*** Selected excerpt

Jobless, Restless China: 20 Million And GrowingFebruary 20, 2009 at 11:46 PM EST
YUANSHAN, China — If future historians try to identify the day the global
economic crisis reached the tipping point, they might want to consider Nov.
15 of last year.
That was the day, after years of slowly battling their way out of poverty
as China's economy rapidly expanded, that 39 villagers decided there was no
more money to be made in the once-booming factory cities on the Pacific
Coast. So they packed themselves into 16 rickety three-wheeled tuk-tuks and
began a slow, two-week journey home from booming Guangdong province to this
speck of a place in the country's southwest.
Call it the Long Ride, a modernized and peaceful version of the Long March
retreat staged by Mao Zedong's Communist army 75 years ago. Only the
current retreat is being staged by China's army of suddenly jobless migrant
workers — an estimated 20 million of them and counting, a number larger
than the combined populations of Ontario, Alberta and British Columbia. For
years they were the fuel that fed China's booming economy, but this
restless mass now poses a huge challenge for Beijing, which is openly
fretting about the possibility of wide-scale unrest.
Pu Qingsheng and his neighbours were in the vanguard of the movement.
Driving 17 hours a day for two weeks, in an open vehicle that couldn't
exceed 20 kilometres an hour, Mr. Pu drove his motorized rickshaw in convoy
with his neighbours from the port city of Shantou back to this mountain
village in Sichuan province.
Laid-off factory worker Wang Gang hoists a poster advertising his skills as
a CHECK amid a crowd of other recently unemployed men at a jobs market in
the city of Chongqing. Mark MacKinnon / Globe and Mail
Enlarge Image
Laid-off factory worker Wang Gang hoists a poster advertising his skills
amid a crowd of other recently unemployed men at a jobs market in the city
of Chongqing. (Mark MacKinnon/The Globe and Mail)
His wife and two teenage children spent the arduous journey packed in the
back along with their meagre belongings. They endured the exhaust-choked
highways and potholed back roads while crammed three across onto a metal
bench that looks designed for two. They paused once a day for a meal of
instant noodles mixed with borrowed tap water.
The Pu family felt they had no choice but to return to Yuanshan. As the
garment and toy factories that are the economic heart of Shantou shut down
last fall, largely because of slumping demand from North America, fewer
people were willing to pay even the small fee for a ride in Mr. Pu's
tuk-tuk. His wife and children, who all had low-paying jobs collecting
plastics for recycling plants, were told in October their services were no
longer needed.
"When the bosses started closing down the factories, our earnings couldn't
cover our expenses any more," Mr. Pu explained grimly. "Before the crisis,
a normal day's business would bring in between 50 and 60 yuan [$9 to $11] a
day. In October, it suddenly dropped to 30 or 40 yuan [$5 to $7] a day.
Sometimes, it was only 10 or 20 [$1 to $3]. Nobody wanted to take a cab if
they could walk instead and save the money."

******

▶ Task brief
Continue the article on China's jobless migrant workers from where it stops.

*** Excerpted records

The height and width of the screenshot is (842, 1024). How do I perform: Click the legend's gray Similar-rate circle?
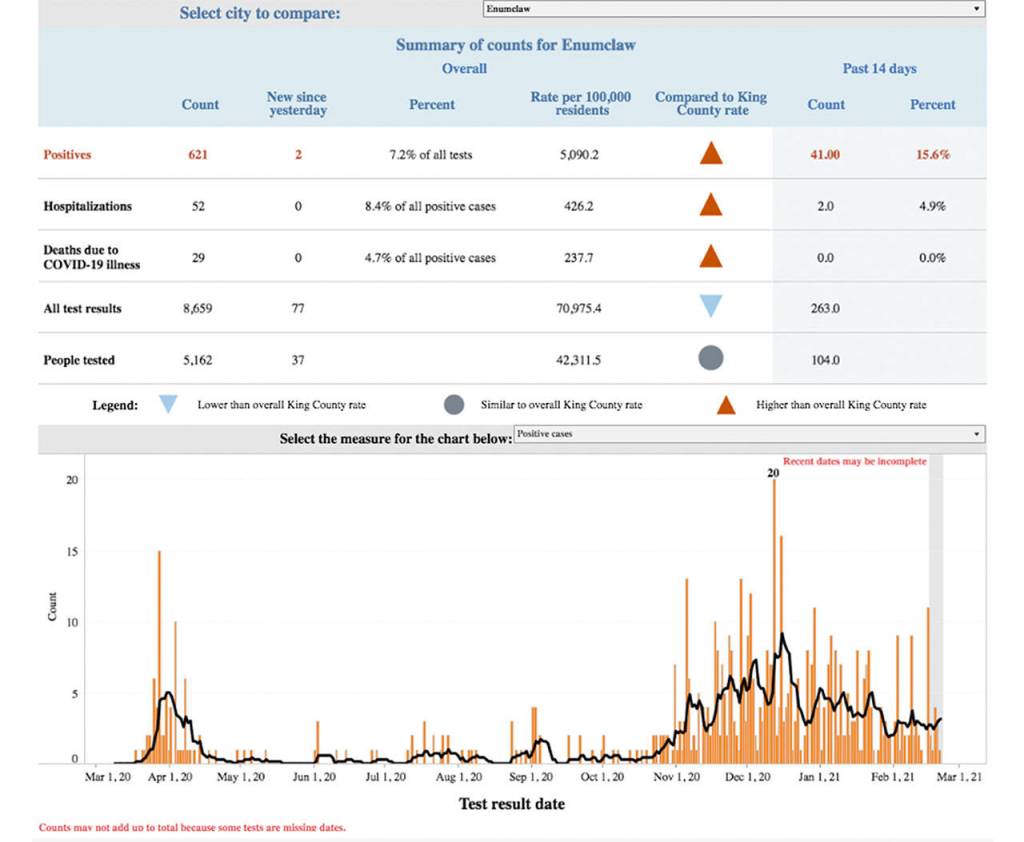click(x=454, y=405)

******
*** Excerpted records

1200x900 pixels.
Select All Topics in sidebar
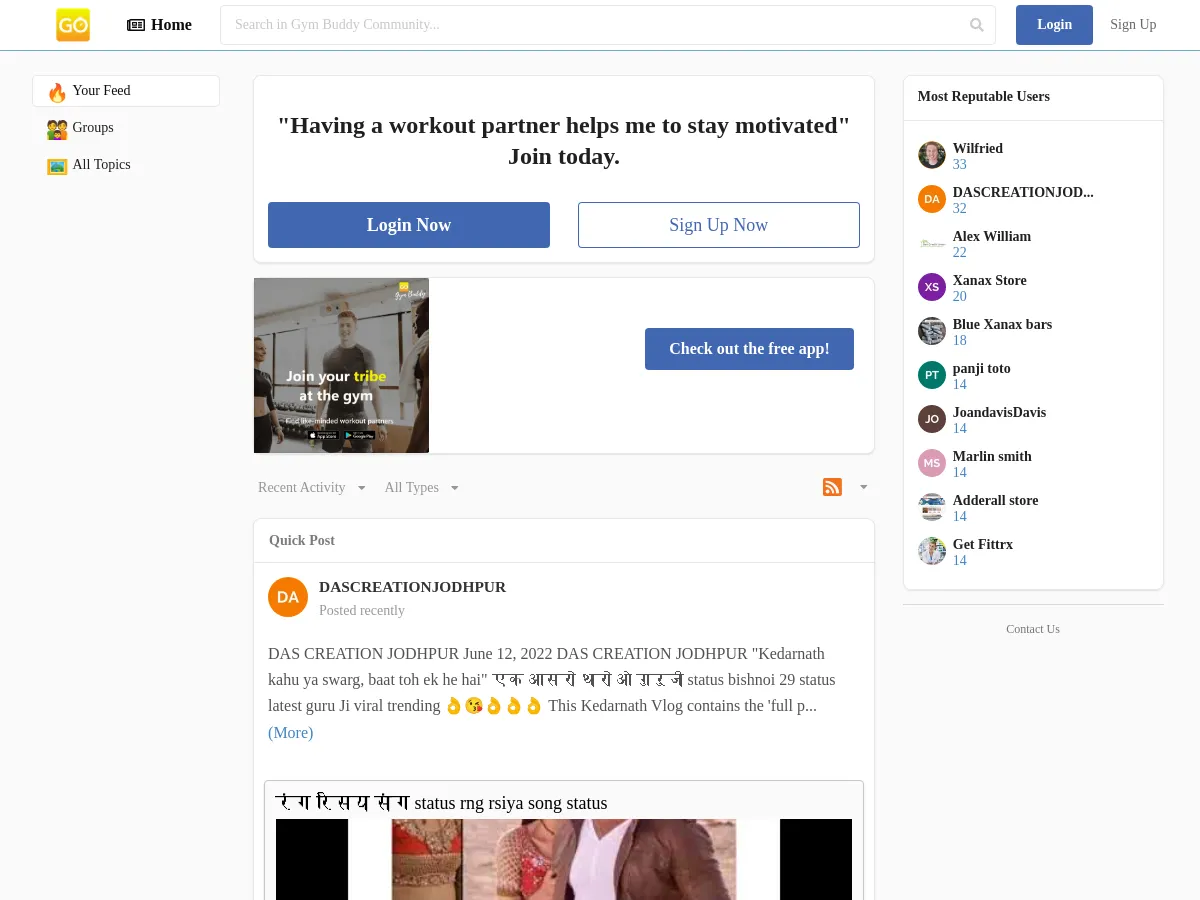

******

▶ Exercise result
The math was the same for everyone from Yuanshan. The 39 villagers had come
to Guangdong together at a time when it looked like China's economic
miracle would go on forever. Now, back home together in this village that
has neither paved roads nor a sewage system, they're trying to understand
what to do next.
In addition to the estimated 20 million, another 5 or 6 million migrant
workers could lose their jobs in the month to come. Some argue that even
those numbers underestimate the scope of what is happening.
As the months go by and the number of jobless mounts, there are rising
concerns that desperation could turn into anger. Scarcely a day has gone by
recently without a new warning from the government in Beijing about the
possibility of growing social unrest.
In the short term, organized action seems unlikely, largely because
independent trade unions are banned in China, leaving workers with nothing
to rally around in these hard times. While workers are involved every year
in tens of thousands of "mass incidents" (the official terminology for
strikes and protests; there were 87,000 in 2005, the last year they were
reported), nearly all have been isolated incidents that were quickly
brought under control by authorities.
For now, many migrants, such as Mr. Pu and his family, have returned to
their homes in the countryside, hoping to scrape by farming their tiny
state-assigned plots of land, just as they did before the boom times. But
with the Chinese New Year festival over, many more have returned to the
cities impatiently waiting for new jobs to materialize to replace the ones
they lost.
With the economic situation in freefall, many are predicting a jump in
crime. A top police official in Guangdong province told reporters this week
that he expected the public-security situation in the factory cities would
be "grim" as a result of the lost jobs.
"There will be more thieves, more crime. Everyone needs to eat and live,"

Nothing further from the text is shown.